Alison was quoting, at length, from one of the Susan B. Anthony letters.

If a town wasn't enough to land her, Lobel would suggest an Adah Chalk museum. They'd have to consult, late nights.

All around him, residents squirmed in uncomfortable seats. Some whispered. The speech had gone on long enough. They'd come for gossip, not history. Seth bit down hard on the inside of his cheek. Quiet, he wanted to say, that's my wife. He wanted to say it because maybe it would be one of the last times he'd ever say it. He was going to walk in on them at the office. Lobel could afford a hotel room, hell, could afford a hotel, but on top of the mahogany desk added to the fun. The expression of her face on the brink would be the same one it always was for him. Later, in some dim bar some three states away, Seth would tell whoever would listen that
that
was what had killed him.

People would understand. Poor Seth, they'd say, patient Seth, you've been through so much.

I gave her everything, he'd say. I gave it my all.

And the guy. I covered his ass with the press.

He'd be balls deep in pity fucks. He'd go for girls with generous breasts, thighs that bulged at the top. Throaty laughs and the overall sense of peaches in heavy syrup. He shifted, aware of the movement of his blood. That supple, building fullness. The thought of freedom. Of Alison getting it good from his boss.

In the front row, a man whispered, “I thought I was done with history class once I was out of high school.”

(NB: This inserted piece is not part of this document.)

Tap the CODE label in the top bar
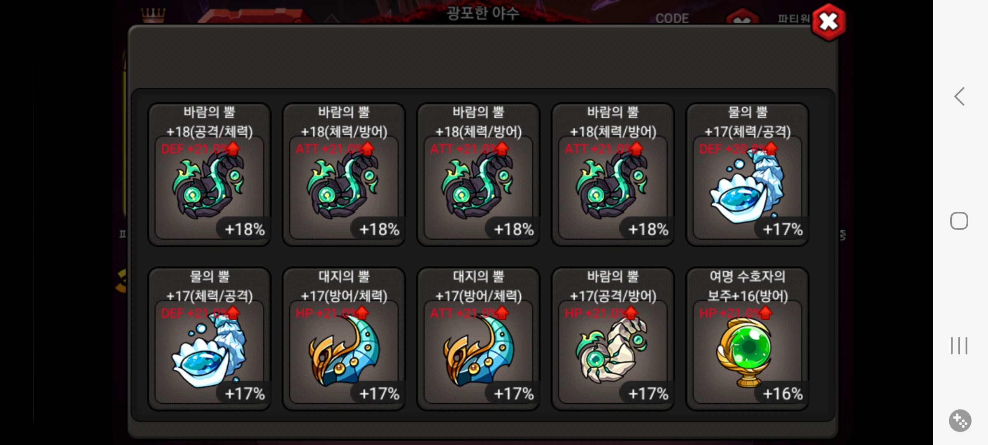The width and height of the screenshot is (988, 445). pyautogui.click(x=672, y=19)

His buddy said, “No teacher back at PS Thirty-Eight looked like that.” He wore a fraying Dodgers cap.

Seth pushed himself off the wall. “Take off your hat,” he said. “That's my wife.”

SOME MANNERLY INSTINCT

I
T WAS NOT AN UNREASONABLE
request. When Ben was a boy, you removed your hat indoors, end of story. Beside him, the man in the Dodgers cap shrugged, surly. People got that way when called on their bad behavior; just look at him this morning with Sadie. By way of apology, Ben had come to the Hacienda early with a chivalrous eye toward saving a seat. He'd reserved one for the girl for good measure, but the Birnams were uncharacteristically late. He'd thought about calling Sadie for an ETA, but he'd gone and left his phone someplace and then Dodgers plunked down without asking, making the whole idea moot. The historian continued, intrepid. “With the second wave of the Spanish Influenza threatening her beloved school, Adah—”

“I said, take off your hat.” The young man's voice was louder now, carrying. Most folks hadn't caught it the first time, but now they were starting to look.